CLICK HERE to view the video.

As CCH’s Brian Plunkett and Bob Wilson have reported, New York’s 2014-15 budget package (Ch. 59, Laws 2014) includes a variety of corporate franchise and personal income tax provisions, as detailed below.

 

Corporate franchise tax rate: The corporate franchise tax rate is reduced from 7.1% to 6.5% for taxable years beginning on or after January 1, 2016. The legislation also lowers the tax rate on income for manufacturers to zero in 2014 and thereafter.

 

Corporate tax reform: Applicable to taxable years beginning on or after January 1, 2015, the legislation makes numerous changes to the corporate tax provisions.

 

The Article 32 bank franchise tax is repealed, and banks are merged into the Article 9-A corporate franchise tax.
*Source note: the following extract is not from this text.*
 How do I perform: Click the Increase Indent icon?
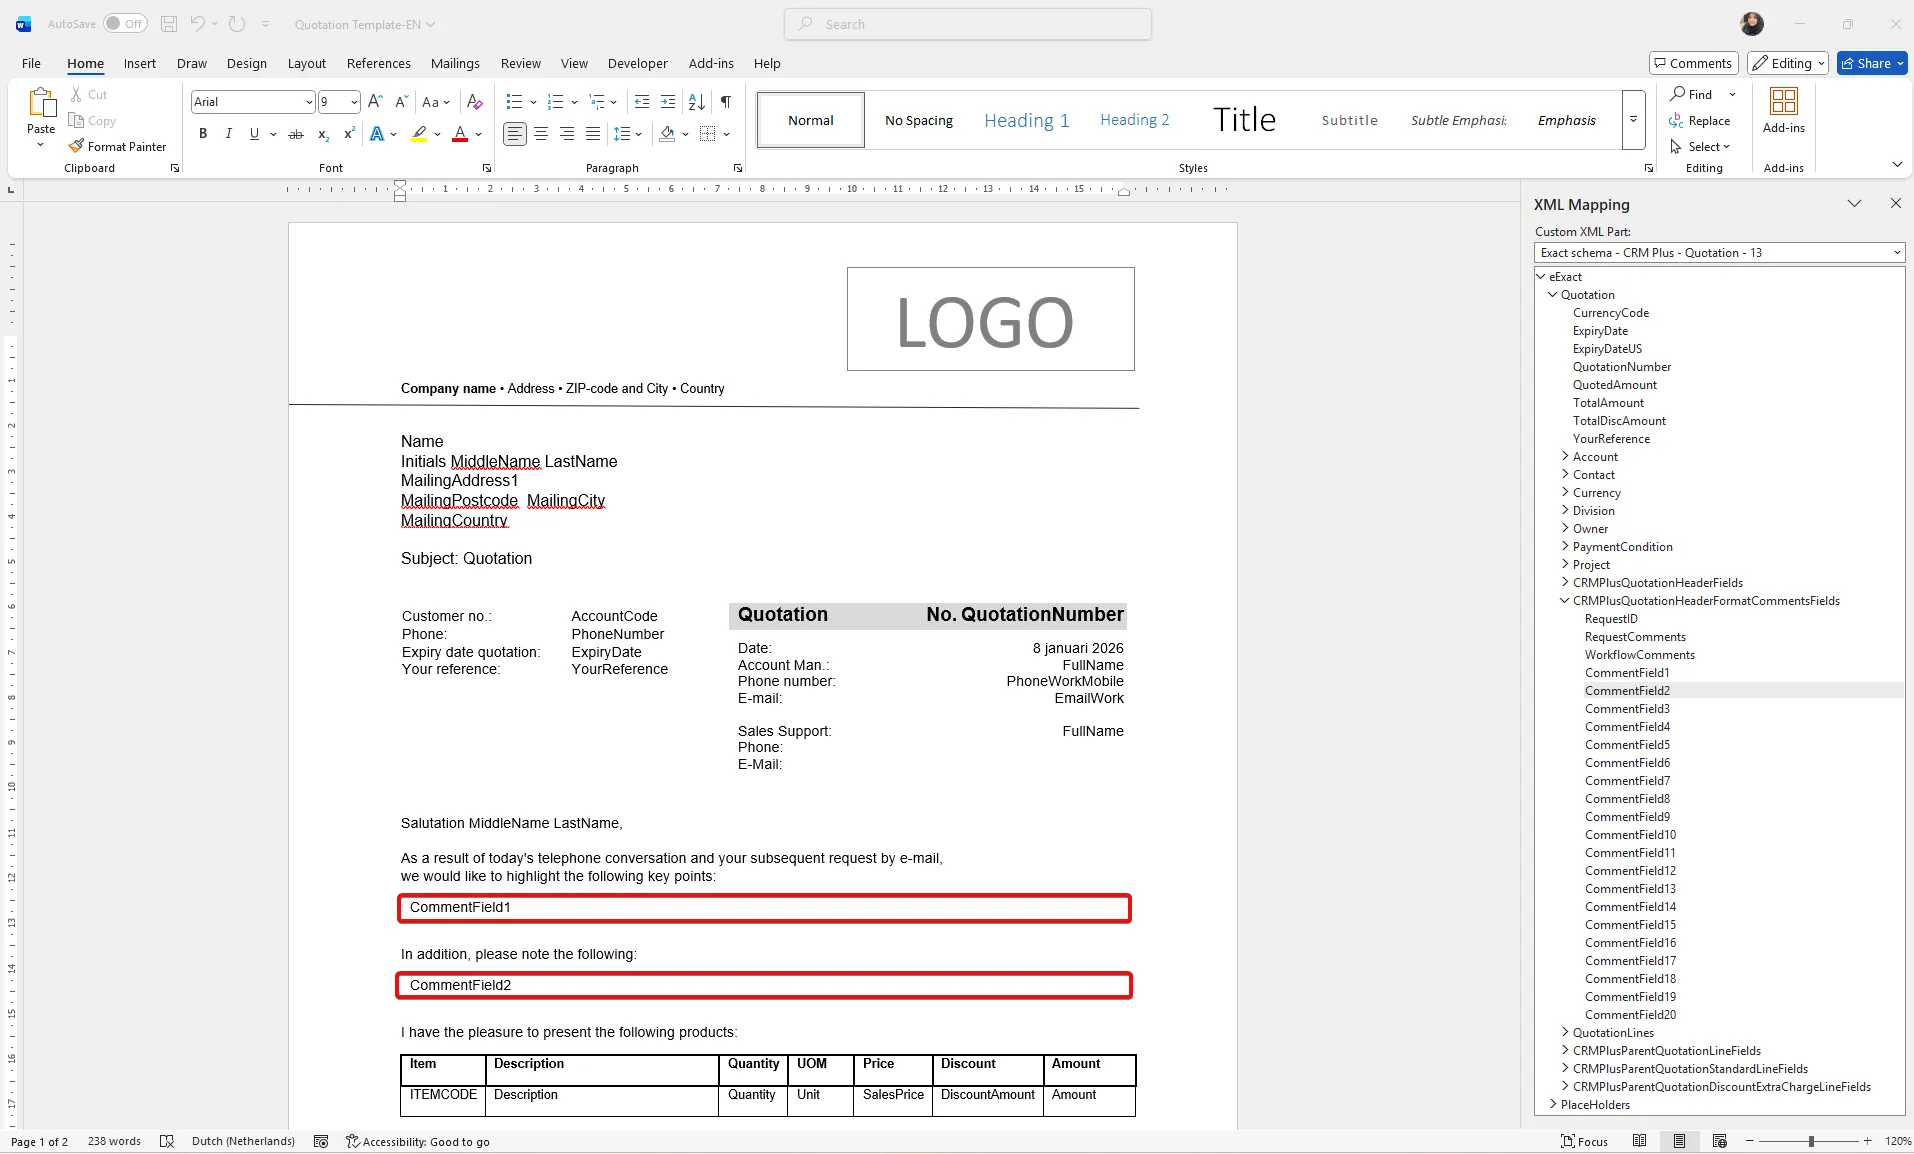[668, 102]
The legislation also repeals the organization and license taxes and maintenance fees under Tax Law §180 and §181.

 

Under Article 9-A, subtraction modification provisions are added for (1) qualified residential loan portfolios and (2) community banks and small thrifts.

 

An economic nexus provision is added to impose tax on businesses having receipts within New York of $1 million or more in a taxable year. In addition, the legislation amends the nexus provisions to remove the exception for the use of fulfillment services.

 

The legislation eliminates the minimum taxable income base, as well as the separate tax on subsidiary capital. In addition, the capital base tax is phased out over six years, beginning in 2016.

 

"Business income" is redefined to mean entire net income minus investment income and other exempt income. In no event will the sum of investment income and other exempt income exceed entire net income. If the taxpayer makes the election under Tax Law §210-A(5)(a)(1), then all income from qualified financial instruments will constitute business income.

 

A new provision is created to define "other exempt income" as the sum of exempt CFC income and exempt unitary corporation dividends.

 

The existing entire net income exclusions for income from subsidiary capital and 50% of dividends from non-subsidiaries are removed. With respect to an alien corporation (not treated as a domestic corporation under any provision of the IRC), the definition of "entire net income" is modified to refer to income that is effectively connected with the conduct of a trade or business within the U.S., as determined under IRC Sec. 882.

 

The legislation revises the definitions of "business capital," "investment capital," and "investment income."

 

The MTA surcharge under Tax Law §209-B is made permanent, and the rate is increased from 17% to 25.6% for taxable years beginning after 2014 and before 2016. For subsequent years, the rate is to be adjusted by the commissioner.

 

The legislation creates new Tax Law §210-A, generally providing for the sourcing of receipts based on customer location.

 

The legislation also adds Tax Law §210-C to generally require combined reporting if the taxpayer is engaged in a unitary business and a 50% common ownership test is met.

 

With respect to net operating losses (NOLs), the legislation provides for (1) a prior NOL conversion subtraction and (2) a deduction for NOLs generated in taxable years beginning after 2014.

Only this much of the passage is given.